Em uma noite casual de trabalho, Anora (Mikey Madison), uma stripper, conhece um jovem milionário russo com quem cria uma química instantânea. Após alguns programas agendados fora de seu local de trabalho, ela tem a chance de mudar de vida com a bolada que ele oferece para que eles assumam um relacionamento exclusivo por uma semana. No entanto, o combinado sai caro quando os pais de Vanya (Mark Eydelshteyn) descobrem suas aventuras, e o acordo entre os dois sai dos trilhos.
Conhecido por dar vida a histórias sobre profissionais do sexo por meio de seus filmes, Sean Baker retorna aos cinemas com Anora, em um estilo um tanto mais americano e açucarado do que de costume. Quem conhece outras obras aclamadas do cineasta — como Projeto Flórida, Tangerina ou Red Rocket — está habituado a um estilo independente e intimista, longe do cinema mainstream de Hollywood. Contudo, em Anora, Baker suaviza sua estética alternativa e se rende a uma comédia popular. Fica, então, a pergunta: estaria o diretor se vendendo para o mercado em detrimento de sua autenticidade?
O questionamento é, de fato, relevante; afinal, Anora rendeu ao cineasta o maior prêmio de sua carreira até o momento, Palma de Ouro do Festival de Cannes deste ano.
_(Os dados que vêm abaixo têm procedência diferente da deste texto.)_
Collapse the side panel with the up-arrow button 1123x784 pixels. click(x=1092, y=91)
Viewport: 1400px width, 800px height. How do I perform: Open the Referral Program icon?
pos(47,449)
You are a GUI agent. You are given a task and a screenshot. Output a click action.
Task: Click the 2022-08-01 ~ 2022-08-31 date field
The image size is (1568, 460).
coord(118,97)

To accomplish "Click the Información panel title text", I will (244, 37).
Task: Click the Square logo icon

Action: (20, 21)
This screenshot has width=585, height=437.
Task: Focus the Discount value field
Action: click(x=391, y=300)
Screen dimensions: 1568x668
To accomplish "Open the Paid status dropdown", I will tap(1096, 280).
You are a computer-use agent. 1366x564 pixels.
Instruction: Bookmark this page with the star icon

Entretanto, o que chama a atenção no mais novo projeto do diretor não é apenas a mudança em seu estilo cinematográfico, mas como ele consegue fazer essa transição com excelência.
A rotina e as adversidades sociais enfrentadas por profissionais do sexo, características dos longas de Baker, ainda estão lá, assim como seu compromisso em humanizar essa classe para o público e tratar de narrativas universais que dialogam com esse grupo estigmatizado. A maneira cínica, caótica e potente com que ele encara a profissão da personagem-título é prova disso. Acompanhamos a rivalidade entre as strippers no camarim, os comentários tarados dos clientes, a boemia da madrugada e a dureza crua dos dias de Anora. Você assiste à primeira meia hora e pensa: “esse definitivamente é um filme do Sean Baker”.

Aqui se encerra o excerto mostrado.